DIRECTIONS FOR THIS TASK
Even where a record seems odd, copy it exactly as it appears below.

<<<<

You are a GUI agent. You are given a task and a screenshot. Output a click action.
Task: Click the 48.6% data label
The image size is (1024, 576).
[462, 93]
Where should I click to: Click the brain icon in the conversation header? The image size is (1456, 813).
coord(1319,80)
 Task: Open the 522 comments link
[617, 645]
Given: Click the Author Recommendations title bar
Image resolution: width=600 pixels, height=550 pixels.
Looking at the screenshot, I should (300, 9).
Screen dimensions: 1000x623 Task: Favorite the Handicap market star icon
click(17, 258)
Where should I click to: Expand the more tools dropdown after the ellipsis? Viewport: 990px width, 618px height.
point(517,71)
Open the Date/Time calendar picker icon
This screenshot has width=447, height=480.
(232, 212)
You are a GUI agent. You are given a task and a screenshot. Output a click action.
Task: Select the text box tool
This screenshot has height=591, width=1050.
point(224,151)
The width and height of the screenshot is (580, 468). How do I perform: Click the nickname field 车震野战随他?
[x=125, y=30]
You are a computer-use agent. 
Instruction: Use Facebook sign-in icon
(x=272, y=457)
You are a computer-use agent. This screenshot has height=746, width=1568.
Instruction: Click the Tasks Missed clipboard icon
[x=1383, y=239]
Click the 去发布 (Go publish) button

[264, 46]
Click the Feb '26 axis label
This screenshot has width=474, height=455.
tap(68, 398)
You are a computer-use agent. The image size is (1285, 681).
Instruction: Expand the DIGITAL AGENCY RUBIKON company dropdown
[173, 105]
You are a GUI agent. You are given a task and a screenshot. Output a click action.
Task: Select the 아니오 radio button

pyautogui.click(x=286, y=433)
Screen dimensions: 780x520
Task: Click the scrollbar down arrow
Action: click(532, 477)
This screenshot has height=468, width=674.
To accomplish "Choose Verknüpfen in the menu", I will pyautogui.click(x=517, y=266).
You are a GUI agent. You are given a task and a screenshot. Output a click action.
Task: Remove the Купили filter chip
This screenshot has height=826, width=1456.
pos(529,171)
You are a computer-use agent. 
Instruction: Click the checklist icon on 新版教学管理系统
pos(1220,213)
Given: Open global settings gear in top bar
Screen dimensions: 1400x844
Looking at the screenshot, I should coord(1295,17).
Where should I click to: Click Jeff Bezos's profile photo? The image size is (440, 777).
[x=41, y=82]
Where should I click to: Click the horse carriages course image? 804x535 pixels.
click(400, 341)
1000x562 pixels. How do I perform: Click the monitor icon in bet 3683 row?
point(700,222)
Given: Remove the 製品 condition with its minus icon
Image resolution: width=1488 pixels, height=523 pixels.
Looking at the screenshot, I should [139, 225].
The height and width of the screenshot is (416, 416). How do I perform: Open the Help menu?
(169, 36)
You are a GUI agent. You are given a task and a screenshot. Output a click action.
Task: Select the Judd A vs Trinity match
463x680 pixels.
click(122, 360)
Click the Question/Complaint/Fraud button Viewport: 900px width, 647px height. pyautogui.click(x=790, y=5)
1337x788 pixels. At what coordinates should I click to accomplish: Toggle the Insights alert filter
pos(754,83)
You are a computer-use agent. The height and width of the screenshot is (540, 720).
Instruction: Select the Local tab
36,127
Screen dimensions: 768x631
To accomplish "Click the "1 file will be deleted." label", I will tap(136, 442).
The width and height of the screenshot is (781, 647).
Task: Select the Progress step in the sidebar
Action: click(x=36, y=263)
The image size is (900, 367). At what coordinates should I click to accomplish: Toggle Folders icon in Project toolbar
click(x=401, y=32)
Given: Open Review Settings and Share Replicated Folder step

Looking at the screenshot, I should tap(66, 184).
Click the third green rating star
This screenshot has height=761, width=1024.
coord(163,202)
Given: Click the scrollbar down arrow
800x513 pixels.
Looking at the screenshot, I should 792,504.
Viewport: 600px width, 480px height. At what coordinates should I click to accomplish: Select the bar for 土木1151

>>>>

SOLUTION TO THIS TASK
You are a GUI agent. You are given a task and a screenshot. Output a click action.
Task: Click the 48.6% data label
The image size is (1024, 576).
[462, 93]
Where should I click to: Click the brain icon in the conversation header? The image size is (1456, 813).
coord(1319,80)
 Task: Open the 522 comments link
[617, 645]
Given: Click the Author Recommendations title bar
Image resolution: width=600 pixels, height=550 pixels.
Looking at the screenshot, I should (300, 9).
Screen dimensions: 1000x623 Task: Favorite the Handicap market star icon
click(17, 258)
Where should I click to: Expand the more tools dropdown after the ellipsis? Viewport: 990px width, 618px height.
point(517,71)
Open the Date/Time calendar picker icon
This screenshot has width=447, height=480.
(232, 212)
You are a GUI agent. You are given a task and a screenshot. Output a click action.
Task: Select the text box tool
This screenshot has height=591, width=1050.
point(224,151)
The width and height of the screenshot is (580, 468). How do I perform: Click the nickname field 车震野战随他?
[x=125, y=30]
You are a computer-use agent. 
Instruction: Use Facebook sign-in icon
(x=272, y=457)
You are a computer-use agent. This screenshot has height=746, width=1568.
Instruction: Click the Tasks Missed clipboard icon
[x=1383, y=239]
Click the 去发布 (Go publish) button

[264, 46]
Click the Feb '26 axis label
This screenshot has width=474, height=455.
tap(68, 398)
You are a computer-use agent. The image size is (1285, 681).
Instruction: Expand the DIGITAL AGENCY RUBIKON company dropdown
[173, 105]
You are a GUI agent. You are given a task and a screenshot. Output a click action.
Task: Select the 아니오 radio button

pyautogui.click(x=286, y=433)
Screen dimensions: 780x520
Task: Click the scrollbar down arrow
Action: click(532, 477)
This screenshot has height=468, width=674.
To accomplish "Choose Verknüpfen in the menu", I will pyautogui.click(x=517, y=266).
You are a GUI agent. You are given a task and a screenshot. Output a click action.
Task: Remove the Купили filter chip
This screenshot has height=826, width=1456.
pos(529,171)
You are a computer-use agent. 
Instruction: Click the checklist icon on 新版教学管理系统
pos(1220,213)
Given: Open global settings gear in top bar
Screen dimensions: 1400x844
Looking at the screenshot, I should coord(1295,17).
Where should I click to: Click Jeff Bezos's profile photo? The image size is (440, 777).
[x=41, y=82]
Where should I click to: Click the horse carriages course image? 804x535 pixels.
click(400, 341)
1000x562 pixels. How do I perform: Click the monitor icon in bet 3683 row?
point(700,222)
Given: Remove the 製品 condition with its minus icon
Image resolution: width=1488 pixels, height=523 pixels.
Looking at the screenshot, I should [139, 225].
The height and width of the screenshot is (416, 416). How do I perform: Open the Help menu?
(169, 36)
You are a GUI agent. You are given a task and a screenshot. Output a click action.
Task: Select the Judd A vs Trinity match
463x680 pixels.
click(122, 360)
Click the Question/Complaint/Fraud button Viewport: 900px width, 647px height. pyautogui.click(x=790, y=5)
1337x788 pixels. At what coordinates should I click to accomplish: Toggle the Insights alert filter
pos(754,83)
You are a computer-use agent. The height and width of the screenshot is (540, 720).
Instruction: Select the Local tab
36,127
Screen dimensions: 768x631
To accomplish "Click the "1 file will be deleted." label", I will tap(136, 442).
The width and height of the screenshot is (781, 647).
Task: Select the Progress step in the sidebar
Action: click(x=36, y=263)
The image size is (900, 367). At what coordinates should I click to accomplish: Toggle Folders icon in Project toolbar
click(x=401, y=32)
Given: Open Review Settings and Share Replicated Folder step

Looking at the screenshot, I should tap(66, 184).
Click the third green rating star
This screenshot has height=761, width=1024.
coord(163,202)
Given: Click the scrollbar down arrow
800x513 pixels.
Looking at the screenshot, I should 792,504.
Viewport: 600px width, 480px height. At what coordinates should I click to accomplish: Select the bar for 土木1151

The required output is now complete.